### [Material supplied]
☆ ☆ ☆ ☆

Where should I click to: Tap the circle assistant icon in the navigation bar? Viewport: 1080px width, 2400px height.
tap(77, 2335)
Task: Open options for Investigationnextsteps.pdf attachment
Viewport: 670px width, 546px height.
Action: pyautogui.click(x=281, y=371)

☆ ☆ ☆ ☆

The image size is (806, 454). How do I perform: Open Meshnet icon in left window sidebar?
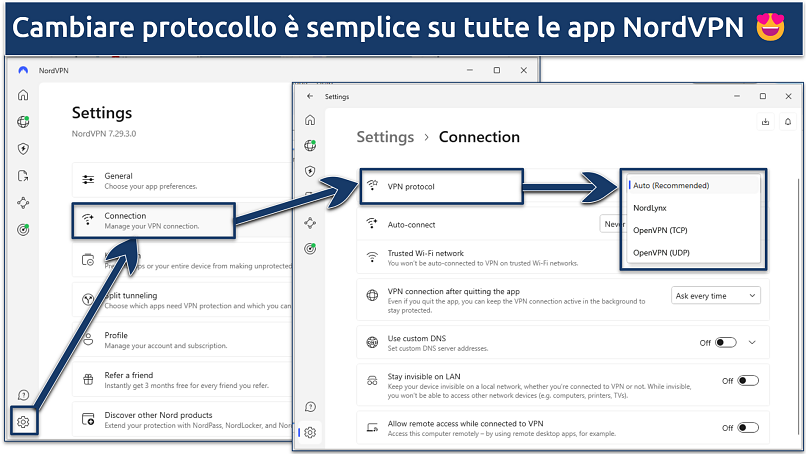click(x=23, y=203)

☆ ☆ ☆ ☆

### [Written problem]
Arrange the stretch from the line containing "Task: Open options" through the line containing "Action: pyautogui.click(x=281, y=371)" as a Markdown table with the columns Row and Line. Leave out any blank lines.

### [Solution to the problem]
| Row | Line |
|---|---|
| 1 | Task: Open options for Investigationnextsteps.pdf attachment |
| 2 | Viewport: 670px width, 546px height. |
| 3 | Action: pyautogui.click(x=281, y=371) |